**What to do**. Please turn everything from the start of the items down to the line containing "pyautogui.click(x=423, y=571)", including that line, into a numbered list, leaving out any blank lines.

Element and text location data:
┄┄┄┄┄┄┄┄┄┄

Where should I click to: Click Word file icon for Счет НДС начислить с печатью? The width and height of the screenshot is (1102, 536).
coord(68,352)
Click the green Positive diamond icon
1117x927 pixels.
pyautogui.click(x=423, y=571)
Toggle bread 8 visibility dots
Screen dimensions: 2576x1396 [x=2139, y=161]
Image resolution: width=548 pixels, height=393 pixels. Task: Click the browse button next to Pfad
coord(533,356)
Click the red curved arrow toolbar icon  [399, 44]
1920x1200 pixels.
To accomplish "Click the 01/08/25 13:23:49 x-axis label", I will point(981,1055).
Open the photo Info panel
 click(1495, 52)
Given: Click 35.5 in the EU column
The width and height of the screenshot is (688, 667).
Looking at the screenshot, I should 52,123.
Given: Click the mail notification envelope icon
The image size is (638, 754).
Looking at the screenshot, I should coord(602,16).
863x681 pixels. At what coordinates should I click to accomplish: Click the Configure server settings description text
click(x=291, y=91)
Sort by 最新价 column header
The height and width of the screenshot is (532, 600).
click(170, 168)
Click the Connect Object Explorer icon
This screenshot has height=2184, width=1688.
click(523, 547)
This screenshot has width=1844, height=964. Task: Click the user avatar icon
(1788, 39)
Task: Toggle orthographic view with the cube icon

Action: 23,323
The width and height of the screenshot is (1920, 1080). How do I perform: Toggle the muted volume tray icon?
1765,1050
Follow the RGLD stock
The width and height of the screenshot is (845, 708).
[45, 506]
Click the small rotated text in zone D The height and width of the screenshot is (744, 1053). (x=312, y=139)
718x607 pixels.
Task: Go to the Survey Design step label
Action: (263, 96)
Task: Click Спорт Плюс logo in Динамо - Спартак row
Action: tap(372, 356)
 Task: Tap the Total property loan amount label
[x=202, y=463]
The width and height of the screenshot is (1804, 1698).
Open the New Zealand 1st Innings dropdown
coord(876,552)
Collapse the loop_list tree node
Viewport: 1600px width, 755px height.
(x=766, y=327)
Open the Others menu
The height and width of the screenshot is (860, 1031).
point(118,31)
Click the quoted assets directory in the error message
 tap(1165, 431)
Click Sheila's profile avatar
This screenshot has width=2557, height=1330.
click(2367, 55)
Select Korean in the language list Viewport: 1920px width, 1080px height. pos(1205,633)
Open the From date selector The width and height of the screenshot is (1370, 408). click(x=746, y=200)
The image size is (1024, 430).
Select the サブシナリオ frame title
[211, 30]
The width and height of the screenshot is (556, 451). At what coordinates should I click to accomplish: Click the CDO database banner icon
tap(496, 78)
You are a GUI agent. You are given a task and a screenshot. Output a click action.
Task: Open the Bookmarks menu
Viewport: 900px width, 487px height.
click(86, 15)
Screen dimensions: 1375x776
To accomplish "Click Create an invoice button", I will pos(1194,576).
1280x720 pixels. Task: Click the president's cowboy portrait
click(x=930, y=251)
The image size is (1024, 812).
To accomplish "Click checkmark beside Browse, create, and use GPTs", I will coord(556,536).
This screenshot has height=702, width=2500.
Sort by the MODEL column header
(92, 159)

┄┄┄┄┄┄┄┄┄┄

**Task answer**.
1. Where should I click to: Click Word file icon for Счет НДС начислить с печатью? The width and height of the screenshot is (1102, 536).
2. coord(68,352)
3. Click the green Positive diamond icon
4. 1117x927 pixels.
5. pyautogui.click(x=423, y=571)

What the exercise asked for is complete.